Union Pacific Corporation $UNP, is one of the stocks in my portfolio. Their annual meeting is coming up on 5/15/2014. ProxyDemocracy.org had collected the votes of three funds when I checked and voted on 5/9/2014. I voted with management 53% of the time. View Proxy Statement.
Warning: Be sure to vote each item on the proxy. Any items left blank are voted in favor of management’s recommendations. (See Broken Windows & Proxy Vote Rigging – Both Invite More Serious Crime)
I generally vote against pay packages where NEOs were paid above median in the previous year but make exceptions if warranted. According to Bebchuk, Lucian A. and Grinstein, Yaniv (The Growth of Executive Pay), aggregate compensation by public companies to NEOs increased from 5 percent of earnings in 1993-1995 to about 10 percent in 2001-2003.
Few firms admit to having average executives. They generally set compensation at above average for their “peer group,” which is often chosen aspirationally. While the “Lake Woebegone effect” may be nice in fictional towns, “where all the children are above average,” it doesn’t work well for society to have all CEOs considered above average, with their collective pay spiraling out of control. We need to slow the pace of money going to the 1% if our economy is not to become third world. The rationale for peer group benchmarking is a mythological market for CEOs.
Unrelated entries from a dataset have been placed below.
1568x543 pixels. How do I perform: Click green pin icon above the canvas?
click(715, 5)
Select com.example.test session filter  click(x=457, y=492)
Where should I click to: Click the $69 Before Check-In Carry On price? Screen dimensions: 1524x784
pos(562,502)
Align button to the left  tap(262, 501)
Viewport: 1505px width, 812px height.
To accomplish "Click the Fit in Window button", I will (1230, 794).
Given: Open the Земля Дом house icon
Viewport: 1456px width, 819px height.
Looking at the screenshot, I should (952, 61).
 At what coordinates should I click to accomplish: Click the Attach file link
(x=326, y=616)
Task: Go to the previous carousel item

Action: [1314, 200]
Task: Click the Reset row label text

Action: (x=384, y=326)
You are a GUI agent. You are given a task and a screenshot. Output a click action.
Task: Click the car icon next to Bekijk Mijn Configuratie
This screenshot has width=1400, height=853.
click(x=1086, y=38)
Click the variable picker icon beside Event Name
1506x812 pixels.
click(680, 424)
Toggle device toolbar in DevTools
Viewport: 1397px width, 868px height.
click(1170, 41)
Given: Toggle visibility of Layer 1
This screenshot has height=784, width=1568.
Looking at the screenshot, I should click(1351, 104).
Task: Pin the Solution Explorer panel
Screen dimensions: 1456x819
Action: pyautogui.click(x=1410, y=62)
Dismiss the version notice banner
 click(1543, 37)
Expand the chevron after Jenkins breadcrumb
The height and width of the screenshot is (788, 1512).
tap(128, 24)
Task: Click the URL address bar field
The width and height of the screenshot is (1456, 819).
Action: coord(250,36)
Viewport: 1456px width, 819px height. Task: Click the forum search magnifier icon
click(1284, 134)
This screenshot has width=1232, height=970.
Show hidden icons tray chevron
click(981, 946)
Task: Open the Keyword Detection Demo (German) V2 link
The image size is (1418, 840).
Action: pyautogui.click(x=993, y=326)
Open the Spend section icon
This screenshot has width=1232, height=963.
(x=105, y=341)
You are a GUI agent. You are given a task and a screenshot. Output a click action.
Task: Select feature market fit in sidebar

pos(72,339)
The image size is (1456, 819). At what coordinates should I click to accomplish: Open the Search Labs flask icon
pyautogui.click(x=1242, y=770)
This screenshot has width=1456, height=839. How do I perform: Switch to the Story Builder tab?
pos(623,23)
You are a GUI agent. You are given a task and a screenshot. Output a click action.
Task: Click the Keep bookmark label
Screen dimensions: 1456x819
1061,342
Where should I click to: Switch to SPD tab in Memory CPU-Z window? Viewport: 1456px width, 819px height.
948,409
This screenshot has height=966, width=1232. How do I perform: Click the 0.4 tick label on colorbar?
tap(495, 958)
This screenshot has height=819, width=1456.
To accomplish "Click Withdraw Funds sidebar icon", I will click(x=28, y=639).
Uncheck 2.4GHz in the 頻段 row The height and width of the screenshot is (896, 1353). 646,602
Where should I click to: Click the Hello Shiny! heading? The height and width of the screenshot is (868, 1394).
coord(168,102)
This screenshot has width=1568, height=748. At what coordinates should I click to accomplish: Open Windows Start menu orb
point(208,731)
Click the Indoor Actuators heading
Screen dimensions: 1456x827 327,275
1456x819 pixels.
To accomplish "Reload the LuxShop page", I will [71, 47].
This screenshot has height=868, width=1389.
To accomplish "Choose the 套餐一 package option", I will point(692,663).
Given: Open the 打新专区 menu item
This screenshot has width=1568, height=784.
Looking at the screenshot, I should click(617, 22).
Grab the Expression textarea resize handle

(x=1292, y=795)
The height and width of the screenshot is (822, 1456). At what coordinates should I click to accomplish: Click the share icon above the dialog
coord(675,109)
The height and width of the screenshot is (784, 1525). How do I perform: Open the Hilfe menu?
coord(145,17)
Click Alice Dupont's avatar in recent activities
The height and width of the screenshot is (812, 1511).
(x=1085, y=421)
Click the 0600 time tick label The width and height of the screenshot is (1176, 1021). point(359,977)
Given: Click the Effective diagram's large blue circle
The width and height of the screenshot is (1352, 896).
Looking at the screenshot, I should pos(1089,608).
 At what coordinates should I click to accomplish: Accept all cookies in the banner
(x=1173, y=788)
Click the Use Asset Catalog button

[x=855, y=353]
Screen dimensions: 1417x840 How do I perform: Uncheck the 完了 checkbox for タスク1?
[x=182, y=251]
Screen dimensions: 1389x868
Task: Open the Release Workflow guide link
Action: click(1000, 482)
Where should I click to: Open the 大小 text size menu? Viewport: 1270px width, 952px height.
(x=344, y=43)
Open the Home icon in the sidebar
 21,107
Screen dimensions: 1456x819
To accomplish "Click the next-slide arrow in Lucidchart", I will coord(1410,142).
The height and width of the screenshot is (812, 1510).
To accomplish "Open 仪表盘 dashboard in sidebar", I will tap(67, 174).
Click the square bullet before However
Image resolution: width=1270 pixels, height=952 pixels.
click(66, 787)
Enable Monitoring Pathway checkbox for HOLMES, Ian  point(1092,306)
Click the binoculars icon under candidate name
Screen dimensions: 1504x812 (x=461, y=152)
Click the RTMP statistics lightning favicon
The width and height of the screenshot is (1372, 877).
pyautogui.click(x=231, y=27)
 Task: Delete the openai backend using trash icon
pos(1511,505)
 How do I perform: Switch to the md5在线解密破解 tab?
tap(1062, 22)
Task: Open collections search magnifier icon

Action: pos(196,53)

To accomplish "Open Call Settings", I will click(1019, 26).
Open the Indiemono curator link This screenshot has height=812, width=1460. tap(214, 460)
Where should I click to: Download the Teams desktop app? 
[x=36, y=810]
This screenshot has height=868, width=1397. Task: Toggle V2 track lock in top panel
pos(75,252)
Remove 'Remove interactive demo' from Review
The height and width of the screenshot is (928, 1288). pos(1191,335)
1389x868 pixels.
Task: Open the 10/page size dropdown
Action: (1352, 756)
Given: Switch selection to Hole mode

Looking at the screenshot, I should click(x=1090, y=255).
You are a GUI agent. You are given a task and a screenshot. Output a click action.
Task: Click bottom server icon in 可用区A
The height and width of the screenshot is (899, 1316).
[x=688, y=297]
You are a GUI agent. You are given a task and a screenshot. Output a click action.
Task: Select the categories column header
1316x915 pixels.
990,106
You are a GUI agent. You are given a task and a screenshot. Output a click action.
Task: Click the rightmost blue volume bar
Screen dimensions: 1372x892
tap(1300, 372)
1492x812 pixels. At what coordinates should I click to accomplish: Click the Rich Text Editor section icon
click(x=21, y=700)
UNP’s Summary Compensation Table shows CEO/Chair John J. Koraleski was the highest paid named executive officer (NEO) at about $17.8M in 2013. I’m using Yahoo! Finance to determine market cap ($86B) and Wikipedia’s rule of thumb regarding classification. UNP is a large-cap company. According to Equilar (page 6), the median CEO compensation at large-cap corporations was $9.7 million in 2012, so UNP is well over median. Therefore, I voted against the pay package, stock plan and members of the compensation committee: Erroll B. Davis, Jr., Chair, Thomas J. Donohue, Thomas F. McLarty III, Steven R. Rogel and Jose H. Villarreal. However, according to the proxy, “Pursuant to our director retirement policy, Messrs. Donohue and Dunham will not stand for re-election at the Annual Meeting.” Therefore I didn’t have the opportunity to vote against Donohue. Almost half the directors are age 70 or older and many have served on the board for too long to really be considered independent. As a protest, I voted against Judith Richards Hope who is 72 and has been on the board for 26 years, even though she is the only woman board member in a board that could benefit from greater diversity.
The GMIAnalyst report I reviewed gave UNP an overall ‘D.’ From their report the following were listed as potential areas of concern: Related Party Transactions, Board Integrity, Severance Vesting, Carbon Emissions, Waste Productionm Spills or Dumping, Other Environmental Investigations, and Other Social Impact Events.
A few highlights from the report stood out:
The company has been flagged for its failure to utilize an environmental management system or to seek ISO 14001 certification for some or all of its operations…
The company has failed to split the roles of CEO and chairman, which may compromise even further the board’s independence from current management interests. Split CEO and chairman roles are characteristic of 46.1% of companies in the S&P 500…
With regard to shareowner proposals, I voted in favor of John Chevedden’s proposal to adopt a policy requiring senior executives to retain a significant percentage of shares acquired through equity pay programs until reaching normal retirement age and to report on implementation. Let’s align their long-term incentives with ours.
How I voted (CorpGov) below, with votes against the Board’s position noted in bold:
|1.1||Elect Director Andrew H. Card, Jr.||For||For||For|
|1.2||Elect Director Erroll B. Davis, Jr.||Against||For||For|
|1.3||Elect Director David B. Dillon||For||For||For|
|1.4||Elect Director Judith Richards Hope||For||For||Against|
|1.5||Elect Director John J. Koraleski||For||For||Against|
|1.6||Elect Director Charles C. Krulak||For||For||For|
|1.7||Elect Director Michael R. McCarthy||For||For||For|
|1.8||Elect Director Michael W. McConnell||For||For||For|
|1.9||Elect Director Thomas F. McLarty, III||Against||For||For|
|1.10||Elect Director Steven R. Rogel||Against||For||Against|
|1.11||Elect Director Jose H. Villarreal||Against||For||For|
|3||Ratify NEO Compensation||Against||For||For|
|4||Increase Authorized Common Stock||Against||For||Against|
|5||Stock Retention/Holding Period||For||For||For|
Mark your Calendar:
Under SEC rules, any shareholder who wishes to present a proposal to be included in our Proxy Statement and introduced at our 2015 Annual Meeting of Shareholders must submit the proposal to the Secretary of the Company so that it is received no later than the close of business on December 2, 2014, and must satisfy the other requirements of SEC Rule 14a-8.
- Unanimous written consent (default Utah state statute for companies incorporated before 7-1-1992).